My grandparents’ kitchen was the happiest place in my childhood. I spent a lot of time there, especially the year my parents were busy building a house themselves. Cousins from Ireland, Hillary and Camilla, were staying, too, and they taught me Gaelic, words and phrases and childhood rhymes, which I still remember. We had lots of Sunday dinners together, usually the pheasant or fish my grandpa had caught and cooked with plenty of butter and gravy. I loved everything about being in the kitchen and at the table with them. My grandpa always sat at the head of the table with a stick of butter at his side to smear onto farmhouse rolls. I always sat next to my grandma, and felt very lucky. She was a dainty eater with impeccable manners and a quiet manner. We’d eat and then my grandpa would head to his den to watch Benny Hill and enjoy a pipe while my grandma did the dishes by hand and wiped them dry. Sometimes I helped.
In my grandparents’ kitchen, 1971
Since my Norwegian grandfather did the lion’s share of the cooking, I can only remember my grandma making a handful of things: potato salad, lemon meringue pie, pumpkin pie, pecan pie, and these ginger cookies. Oh, they were all so good! This is the only recipe I have of hers, and I still get a little teary every time I bake these cookies. She was so very dear to me.
These cookies are chewy and soft and very flavorful. They are a simple, homey cookie—they aren’t the fanciest girl at the party—but they have a little sparkle. And unlike Pfeffernusse and Lebkuchen, which can be an acquired ginger cookie taste, these cookies seem to appeal to everyone. (One of my son’s friends mistook a Pfeffernusse for a brownie last year and now, I fear, suffers from a case of cookie apprehension.)
Sweet sweet Rachel came to bake with me and have tea, and stayed to help with the pictures, too. Lucky me.

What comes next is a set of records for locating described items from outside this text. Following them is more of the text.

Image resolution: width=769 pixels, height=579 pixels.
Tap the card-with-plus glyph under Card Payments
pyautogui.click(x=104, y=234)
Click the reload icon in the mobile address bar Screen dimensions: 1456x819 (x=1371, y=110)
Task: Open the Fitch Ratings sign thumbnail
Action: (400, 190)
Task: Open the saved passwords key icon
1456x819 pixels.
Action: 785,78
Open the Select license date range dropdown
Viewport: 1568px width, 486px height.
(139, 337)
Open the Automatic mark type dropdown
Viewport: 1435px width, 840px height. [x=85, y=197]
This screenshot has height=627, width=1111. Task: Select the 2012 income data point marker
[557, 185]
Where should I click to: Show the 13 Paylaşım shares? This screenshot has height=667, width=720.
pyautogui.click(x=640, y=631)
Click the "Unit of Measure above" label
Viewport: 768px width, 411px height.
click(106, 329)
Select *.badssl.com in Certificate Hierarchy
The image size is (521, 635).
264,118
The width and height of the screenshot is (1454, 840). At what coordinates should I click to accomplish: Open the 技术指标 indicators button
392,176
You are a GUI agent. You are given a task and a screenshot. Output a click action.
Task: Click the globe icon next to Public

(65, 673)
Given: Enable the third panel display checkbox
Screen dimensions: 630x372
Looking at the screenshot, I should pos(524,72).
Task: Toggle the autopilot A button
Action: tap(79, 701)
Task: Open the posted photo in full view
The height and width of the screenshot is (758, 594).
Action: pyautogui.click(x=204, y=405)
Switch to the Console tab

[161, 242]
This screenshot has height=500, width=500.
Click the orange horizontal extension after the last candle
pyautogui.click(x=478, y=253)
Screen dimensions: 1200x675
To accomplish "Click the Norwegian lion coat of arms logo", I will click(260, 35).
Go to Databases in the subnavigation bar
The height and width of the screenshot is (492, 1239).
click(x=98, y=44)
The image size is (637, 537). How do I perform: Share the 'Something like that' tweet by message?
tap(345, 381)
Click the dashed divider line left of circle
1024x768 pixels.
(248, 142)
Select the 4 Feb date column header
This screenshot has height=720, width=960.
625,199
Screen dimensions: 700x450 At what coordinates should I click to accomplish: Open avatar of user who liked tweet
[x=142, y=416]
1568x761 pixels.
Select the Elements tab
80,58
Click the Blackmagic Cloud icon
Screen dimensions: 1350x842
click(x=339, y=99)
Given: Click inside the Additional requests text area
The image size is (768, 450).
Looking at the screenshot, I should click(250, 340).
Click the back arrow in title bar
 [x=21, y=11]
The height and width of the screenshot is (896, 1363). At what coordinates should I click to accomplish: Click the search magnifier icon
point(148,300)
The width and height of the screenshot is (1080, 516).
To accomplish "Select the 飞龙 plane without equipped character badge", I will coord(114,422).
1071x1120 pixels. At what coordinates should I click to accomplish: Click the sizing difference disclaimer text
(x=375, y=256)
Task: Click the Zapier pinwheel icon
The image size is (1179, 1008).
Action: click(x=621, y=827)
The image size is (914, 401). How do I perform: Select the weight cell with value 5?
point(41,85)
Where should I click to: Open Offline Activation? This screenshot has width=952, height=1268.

Music for baking my Irish Grandma’s Ginger Cookies:
The Chieftain’s The Bells of Dublin
This recipe is part of the Cookie Baking and Candy Making Plan for Christmas 2010 (here).
Ginger Cookie Tips
I would usually substitute butter for a cookie that called for shortening, but I make these exactly the way my grandma did. The shortening acts to keep the cookies’ dainty shape. Substituting butter would produce a richer cookie with nice flavor that spreads rather than puffs.
You may also make larger cookies. Simply increase your oven temperature to 375 degrees and your baking time by about two minutes.
Grandma Fladeboe’s Ginger Cookies
Yield: about 70 small cookies
1 ½ c. shortening
2 c. sugar
2 eggs, beaten
½ c. molasses
4 large t. baking soda
4 c. all purpose flour (I prefer King Arthur.)
2 scant t. ground cloves
2 t. cinnamon
2 t. ground ginger
- Preheat your oven to 350 degrees.
- In an electric mixer, cream the shortening and the sugar.
- Add the eggs and molasses and beat.
- Sift together the dry ingredients and add them, mixing only until they are incorporated.
- Roll the dough in the palms of your hands into balls the diameter of a quarter.
- Dip them into sugar and place them, sugar side up on a baking sheet.
- Bake nine to ten minutes and take them out of the oven while they are still puffy.
*Storage tips here.
Nollaig Shona duit. Siochan leat. Oiche mhaith, codladh samh. Mo mhíle grá.